A breakthrough in manufacturing could help put the U.S. back on top
The future is starting to show itself, and in surprising ways.
The big news in the manufacturing world, as Paul Davidson reports in USA Today, is 3-D printing. Like a tangible, industrial hologram, 3-D printers are able to "stitch together industrial parts by meticulously spreading hundreds or thousands of layers of powdered metal onto a canvas until they form three-dimensional shapes."
Essentially, the latest digital technology has come to the manufacturing world. 3-D printing, also known as additive manufacturing, is gaining use as a way to produce small runs of actual molds and parts.
Lower-cost 3-D printers can cost as little as $2,000 and are used to make jewelry and toys. But the bigger ramping up is for industrial printers that can produce advanced parts.

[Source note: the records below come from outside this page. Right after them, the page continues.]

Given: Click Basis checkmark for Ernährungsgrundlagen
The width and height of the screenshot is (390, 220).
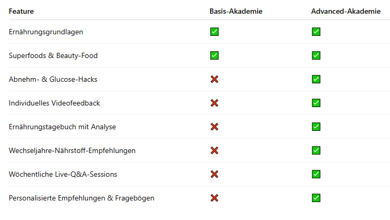Looking at the screenshot, I should (x=214, y=32).
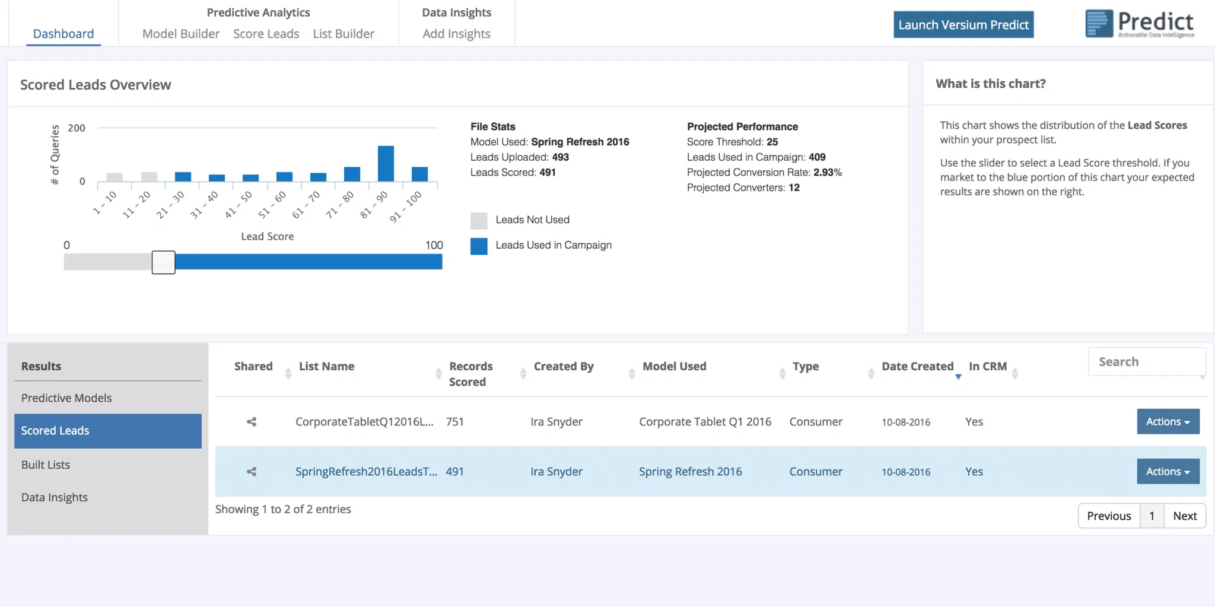
Task: Click the Leads Not Used legend swatch
Action: point(479,221)
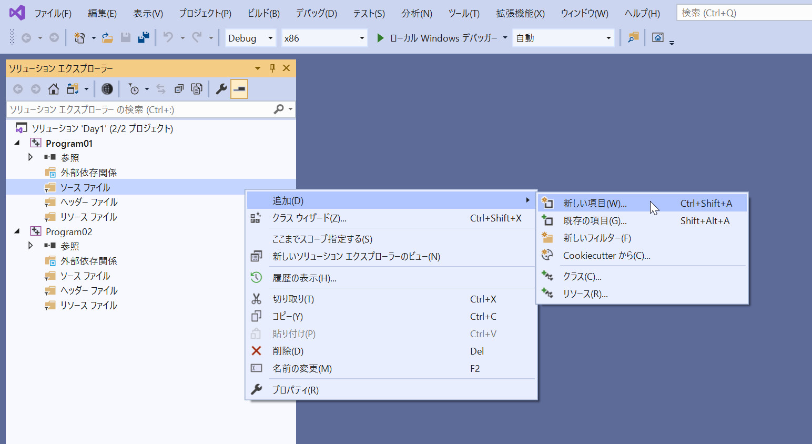Toggle Show All Files in Solution Explorer
This screenshot has height=444, width=812.
coord(196,89)
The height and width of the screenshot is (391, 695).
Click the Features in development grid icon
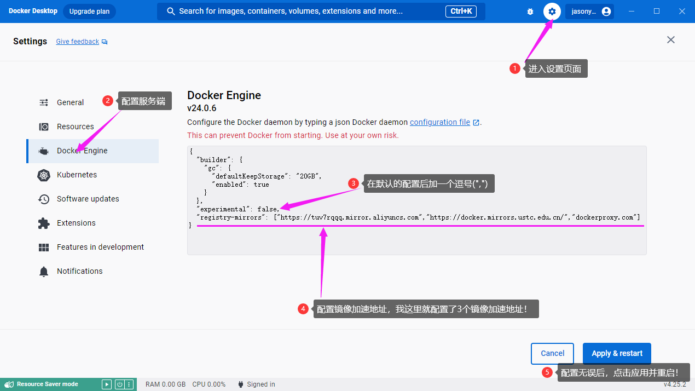pos(44,248)
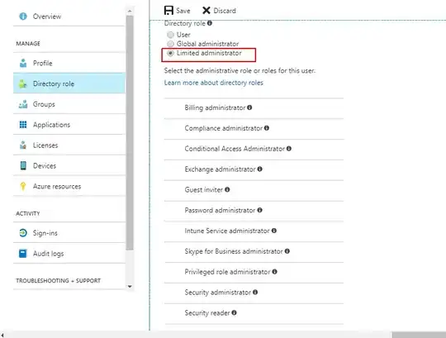Choose the Exchange administrator role
Screen dimensions: 446x338
point(254,169)
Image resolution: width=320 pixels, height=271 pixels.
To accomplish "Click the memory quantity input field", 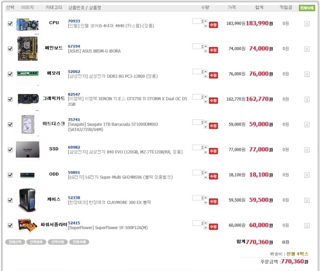I will pos(198,72).
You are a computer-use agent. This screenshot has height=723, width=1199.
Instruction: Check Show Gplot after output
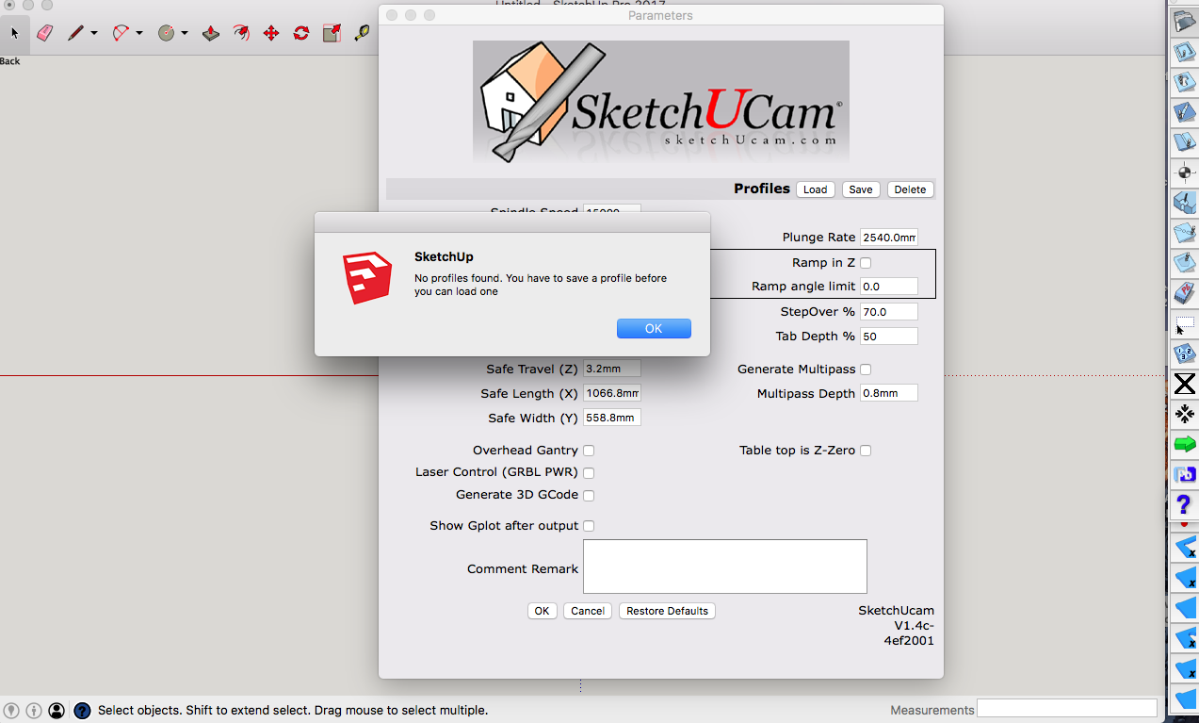pos(589,526)
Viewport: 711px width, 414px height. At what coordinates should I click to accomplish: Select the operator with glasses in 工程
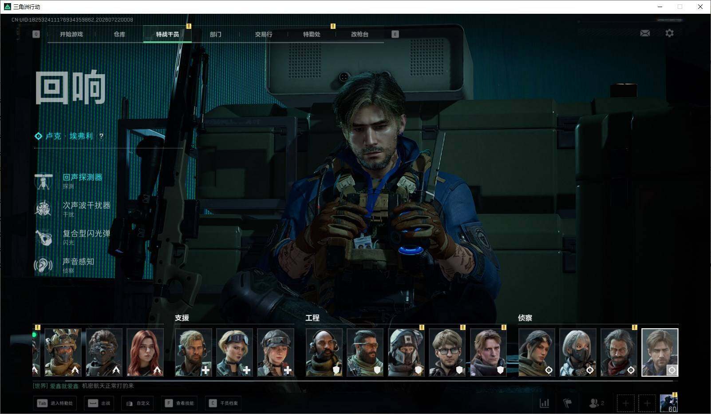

Davidson says that because 3-D printing requires only a few employees, it could potentially "neutralize the low-cost labor advantage that countries such as China and India enjoy over the U.S.":
That, along with 3-D printing's ability to accommodate quick product launches, is expected to accelerate a nascent "reshoring" trend that has seen a growing number of manufacturers bring some production back to the U.S.
Davidson quotes Scott Paul, executive director of the Alliance for American Manufacturing (AAM), as saying of 3-D printing: "It becomes very cost competitive with anything you can get from China."
3-D printing may eventually help lead to a "growing number of factories that likely will relocate to the U.S." to take advantage of such new technology.